Electronic structure of the dipositive transition metal hydrides ScH²⁺, TiH²⁺, VH²⁺, CrH²⁺ and MnH²⁺

Abstract

The electronic structure of the dipositive transition metal hydrides ScH²⁺, TiH²⁺, VH²⁺, CrH²⁺ and MnH²⁺ has been studied, using MCSCF and internally contracted MRCI techniques. All electronic states that correlate with the lowest term of the dipositive transition metal and H(²S) have been studied as a function of internuclear separation, and we find that ScH²⁺, TiH²⁺, VH²⁺, as well as several states of CrH²⁺, are thermodynamically stable. The potential energy curves of MnH²⁺ cross the relevant repulsive M⁺ + H⁺ curves at sufficiently large separations to ensure that the character of the molecule at equilibrium is well represented by Mn²⁺—H. The ordering of the electronic states, their bond lengths and dissociation energies are discussed. Most interesting is the nature of the bonding and its variation as one goes from ScH²⁺ to MnH²⁺. All of these molecules have a large electrostatic component to the bonding that arises from the cation polarizing the H atom.

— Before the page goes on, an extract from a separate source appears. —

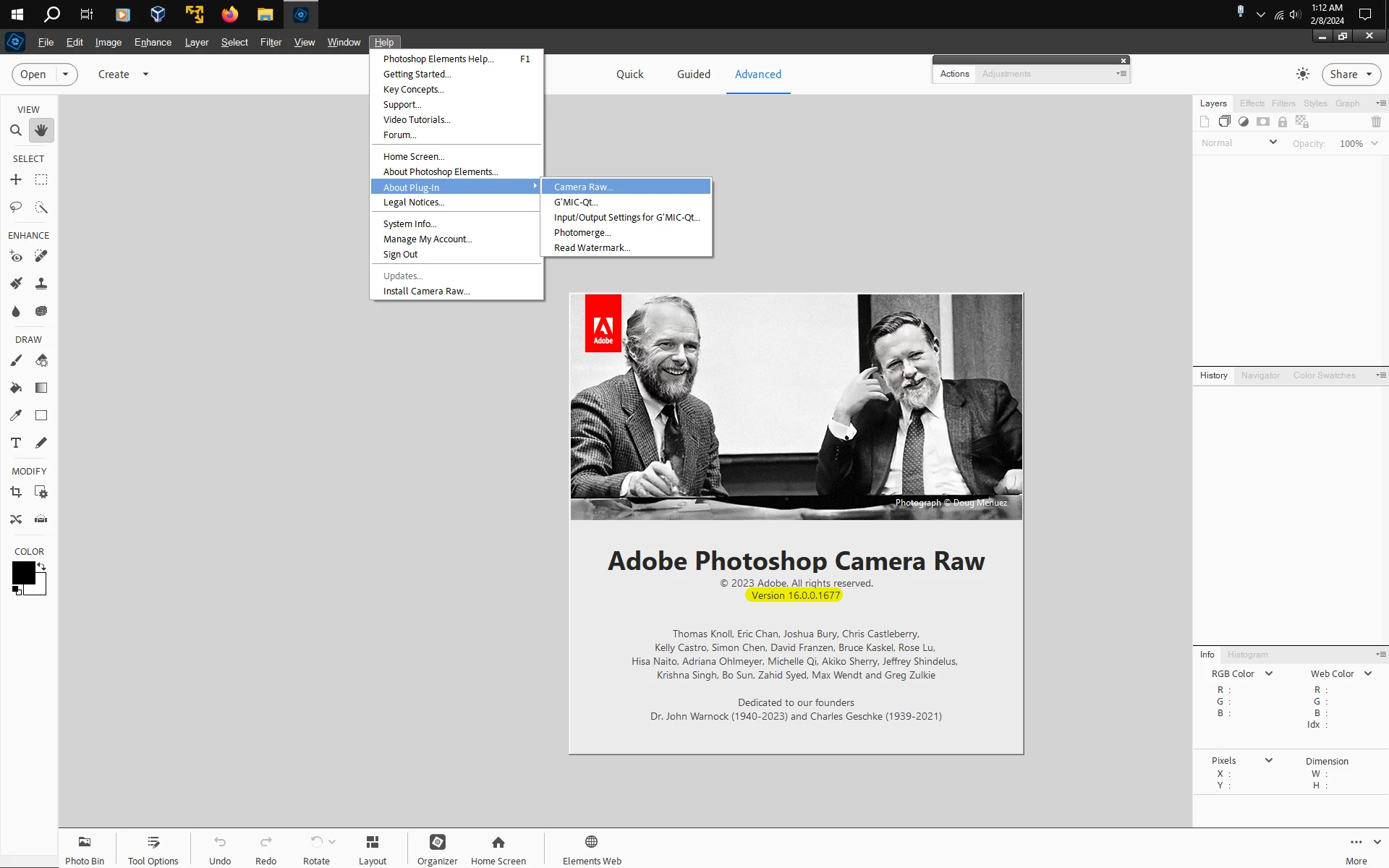Swap foreground and background colors
Screen dimensions: 1389x868
(x=42, y=566)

Additionally, they have a conventional sigma bond between the 3d_σ orbital and the H1s orbital, which decreases in importance as one goes from ScH²⁺ to MnH²⁺ and is essentially gone at CrH²⁺. This reflects the contraction of the 3d_σ orbitals, the increasing ionization energy as well as the increasingly larger exchange energy in the high-spin 3d shell, as one goes from ScH²⁺ to MnH²⁺. Rather than disrupt the high-spin coupling to bond to a 3d_σ orbital, the H atom essentially couples its spin antiferomagnetically to the intact spin state of the transition metal dication.